Another guest has departed and we are left
with the backdrop of another day,
left to carry out the remains of July.
One or two days strung out before the clouds
clear and we can begin to see the sun again
in a new light; cicadas’ buzzes imminent,
not yet salient to the ear, but expected enough
for me to hear them in the mind. I raise
my screen to get a better view of the lake,
cornflowers and day lilies in the hazy,
muggy afternoon—as if an unimpeded view
of the outdoors could offer me
something I hadn’t seen or heard before.
All for the purpose of giving me
that little extra umpf of inspiration
like a good cup of strong Vienna-roast.
And here I’ve come again to see if I can
make that seminal commentary, that communal
graft which both describes and sets the stage
for what is to be described later,
when hummingbirds and helicopter leaves
are just an image from the past and yet
a vision of what is to come.
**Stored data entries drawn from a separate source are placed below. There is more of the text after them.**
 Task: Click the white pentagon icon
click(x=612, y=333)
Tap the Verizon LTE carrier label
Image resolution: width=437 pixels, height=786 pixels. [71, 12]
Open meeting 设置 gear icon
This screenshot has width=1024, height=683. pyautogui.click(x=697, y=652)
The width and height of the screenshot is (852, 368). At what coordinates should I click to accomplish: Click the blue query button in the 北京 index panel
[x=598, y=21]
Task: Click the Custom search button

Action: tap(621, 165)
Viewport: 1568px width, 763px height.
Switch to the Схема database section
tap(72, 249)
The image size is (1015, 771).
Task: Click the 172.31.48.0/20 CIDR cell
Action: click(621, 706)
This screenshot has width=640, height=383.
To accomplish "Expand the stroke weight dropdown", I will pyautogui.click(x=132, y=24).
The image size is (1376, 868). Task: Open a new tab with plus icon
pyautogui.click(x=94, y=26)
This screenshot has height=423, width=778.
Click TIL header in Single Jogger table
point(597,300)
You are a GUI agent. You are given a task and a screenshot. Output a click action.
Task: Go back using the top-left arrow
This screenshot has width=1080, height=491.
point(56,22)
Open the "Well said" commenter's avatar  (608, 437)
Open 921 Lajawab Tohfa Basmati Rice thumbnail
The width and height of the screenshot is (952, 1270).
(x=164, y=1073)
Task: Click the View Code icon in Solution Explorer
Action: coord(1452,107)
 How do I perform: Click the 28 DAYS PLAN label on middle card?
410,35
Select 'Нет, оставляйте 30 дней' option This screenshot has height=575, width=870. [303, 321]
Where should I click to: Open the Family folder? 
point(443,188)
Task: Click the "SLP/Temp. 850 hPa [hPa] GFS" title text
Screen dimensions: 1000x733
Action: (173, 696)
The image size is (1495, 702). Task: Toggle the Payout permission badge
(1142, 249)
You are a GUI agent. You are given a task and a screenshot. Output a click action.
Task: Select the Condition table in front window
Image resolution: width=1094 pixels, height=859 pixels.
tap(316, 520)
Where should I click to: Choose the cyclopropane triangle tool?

Like seeing
the still lake from far away, such as where I am,
and recognizing its resemblance to itself
in the midst of a fierce, mid-winter freeze.
I suppose I’m still making stabs
at attaining that transcendent experience,
ever since my first holy communion,
a wafer-taste emerging on my tongue
as I write, mixed now with a straight-forward
mocha flavor, no cream no sugar, unadulterated
adulteration, pure as can be. But that’s
how we always start everything it seems,
waiting and waiting until we can’t
see another way out, a few confessions
and blandishments along the way and then
it’s all over. The baby wakes up, the phone
rings, and what with the diaper and all.
And before you know it the buzzing
of reality has stopped and your eyelids
are closing ever so slowly. A black spider
crawls up one side of the door and then
the other before it reaches the top,
where it continues steadily along its path,
rightside up for now, and you breathe
a long pleasant sigh of relief in your sleep.

Summer Questions

Can I imagine a life without them?
It is the anger I would miss.
How wind can come upon you as you
picture yourself in the fall,
standing in the middle of an apple orchard
with your hand outstretched for the
last time of the day, and suddenly
the entire summer’s complexion has changed.
They are the incompletions, lying awake
at night and picturing the purity
of an imaginary planet’s skies. They are
the lies that make up the thin tissue
we think of as skin and July’s grass
and purple loosestrife. They are evenings
in early August, the sun’s last light
stretching itself pink and reluctant
over the orchard’s high straggling limbs.
Trying to make it appear so natural.

There Was a Time

There was a time when what I wanted to say
came to me unhesitantly, the ease
not so much in how it was to be phrased
or what words to use, but in the faith
I had in the foundation of sayings.
Like in a dry spell as a boy when I could
stand at the bottom of what was a small pond
and look down at all the cracks that marked
where patches of earth the size of large
sea turtles had separated but could be
reunited in a nice common rain. The slightest
smell of it in the air and I could imagine
again the catfish scanning the silt,
my hook down there being dragged around,
drawing attention to itself as a squirming,
nourishing morsel. But even the patches
of earth themselves were refreshing
in their own way, the way you could leap
from one shell to the next, large as continents,
and then pause and look up just in time
to see a player piano-shaped cloud drop its
tune trippingly from the sky, the beginning
of a long, large-dropped, shirt-soaking shower...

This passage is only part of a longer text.